• _Reading passage_:
========================
In November of 2013, Peter Leithart published a controversial
article in First Things entitled “The
End of Protestantism.” The article lived up to its provocative title, proposing
in the opening lines that, “The Reformation isn’t over. But Protestantism is,
or should be.” Acknowledging the positive fruits and necessities of the Reform,
Leithart nevertheless proposes that Protestants need to “envision new ways of
being heirs to the Reformation”—a way rooted in positive theology as opposed to
the negative (or anti-Catholic) theology which has defined Protestantism for
the last few centuries. This would be achieved, muses Leithart, through a
return to the original catholicity of the reformers and a reform of the Reform,
thereby correcting the errors of contemporary and often non-liturgical
denominationalism.
Both exciting and precarious,
Leithart’s project offers new insights into ecumenical discussion.
Nevertheless, his project suffers the susceptibility of becoming an “in-house”
conversation within Protestantism, thereby leaving out one of the more
important players in western ecumenical dialogue—Rome. While most Roman
Catholics would laud Leithart’s attempts to “catholicize” Protestantism through
a critical and corrective analysis of the Protestant tradition, they would (and
do) simultaneously see his project in exactly the manner I have described it—an
in house dialogue on the “other” side of the Tiber. After all, how could the
Catholic Church, with her robust magisterium, correct herself in like manner?
Granted, in not doing so, frustrated Christians (including Leithart) deem her a
haughty obstacle to ecumenism. Yet if she were to do so, would not she be
guilty of a far greater haughtiness—the presumption that the present age trumps
all others, and, even worse, that present knowledge can override the Spirit
working in and through history? A critical (and perhaps corrective) analysis of
the past may be necessary to assuage the wound of division that threatens the
claims of the Church, yet that very same analysis could inevitably undermine
the credo which makes her the Church.
What is a Catholic theologian to do?
========================
• _Material_:
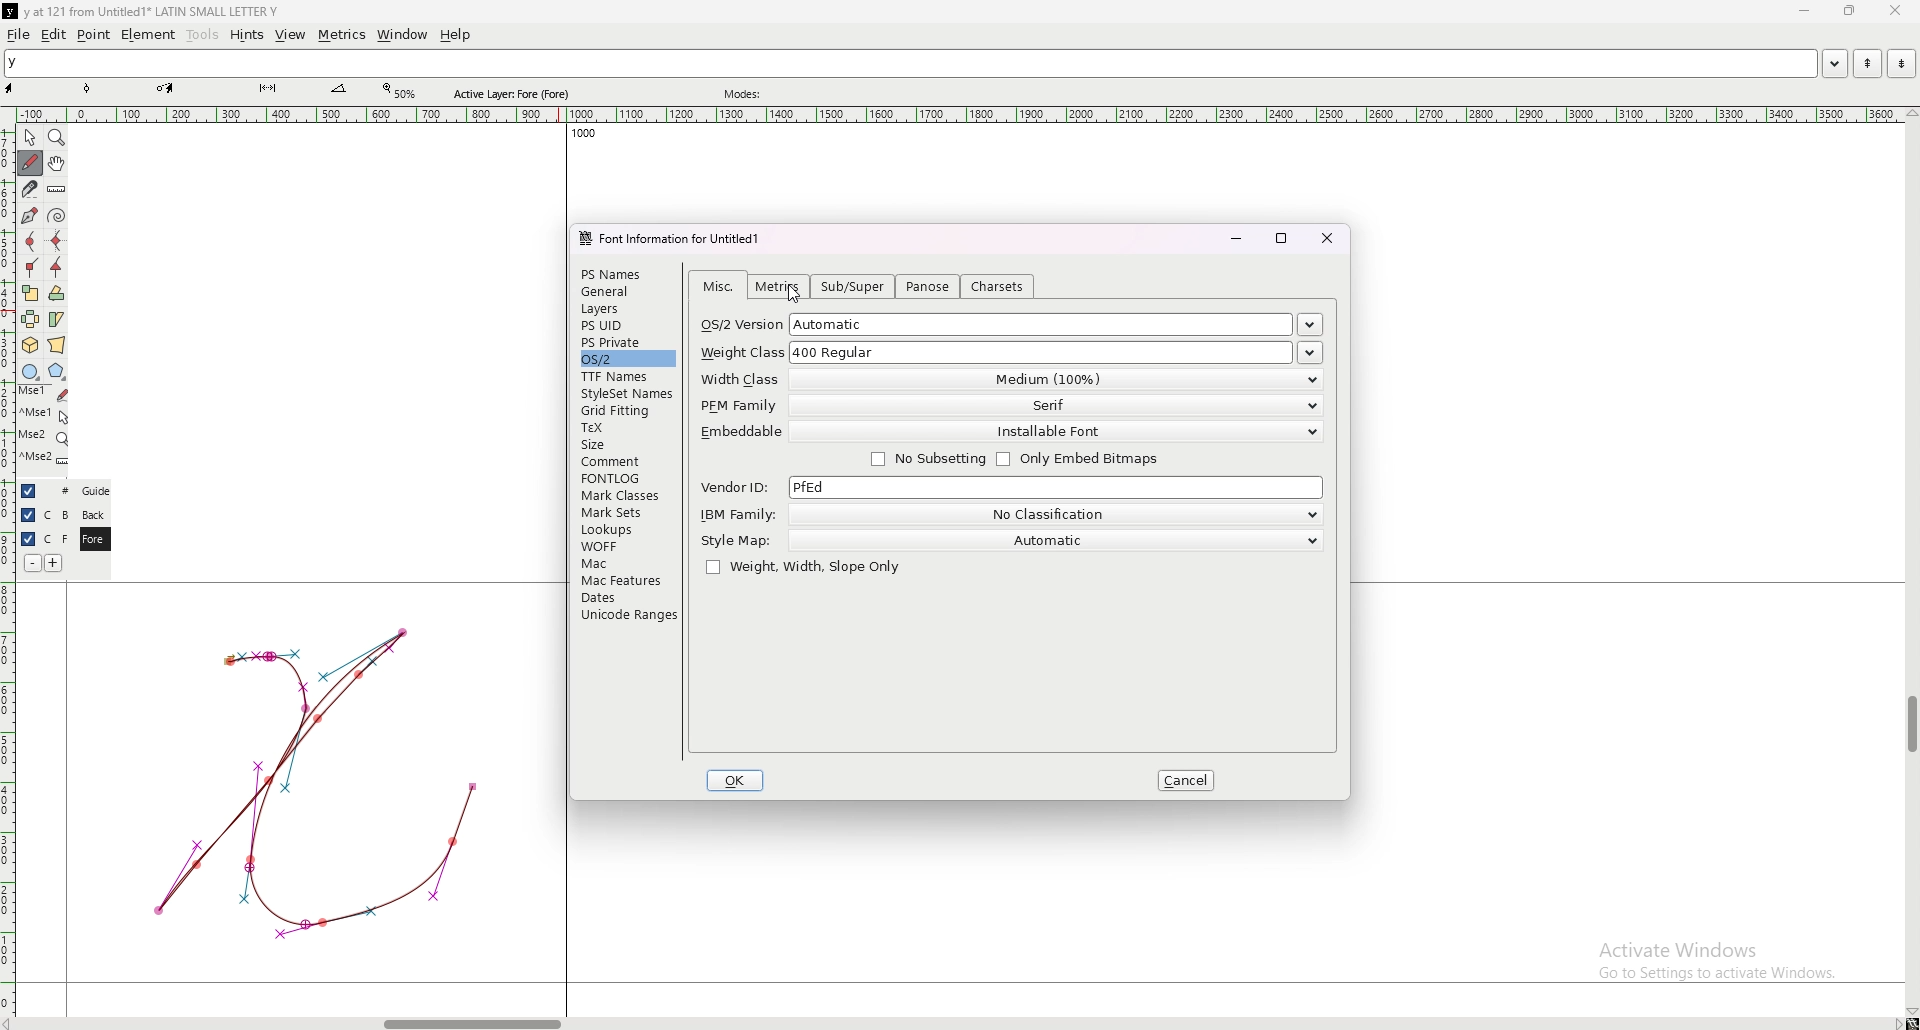 Image resolution: width=1920 pixels, height=1030 pixels. Describe the element at coordinates (57, 215) in the screenshot. I see `change whether spiro is active or not` at that location.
========================
• _Set exercise 1_: In the passage on Leithart's article, why would the Catholic Church be guilty of a greater haughtiness if she corrected herself in the way Leithart proposes for Protestantism? Answer in one to three sentences.
• _Set exercise 2_: Echo the part of the passage on Leithart's article that begins at the words "In November of" and stops after "denominationalism.".

• _Written answer 1_: Such a self-correction would presume that the present age trumps all others. Even worse, it would presume that present knowledge can override the Spirit working in and through history. It could also undermine the credo that makes her the Church.

• _Written answer 2_:
In November of 2013, Peter Leithart published a controversial
article in First Things entitled “The
End of Protestantism.” The article lived up to its provocative title, proposing
in the opening lines that, “The Reformation isn’t over. But Protestantism is,
or should be.” Acknowledging the positive fruits and necessities of the Reform,
Leithart nevertheless proposes that Protestants need to “envision new ways of
being heirs to the Reformation”—a way rooted in positive theology as opposed to
the negative (or anti-Catholic) theology which has defined Protestantism for
the last few centuries. This would be achieved, muses Leithart, through a
return to the original catholicity of the reformers and a reform of the Reform,
thereby correcting the errors of contemporary and often non-liturgical
denominationalism.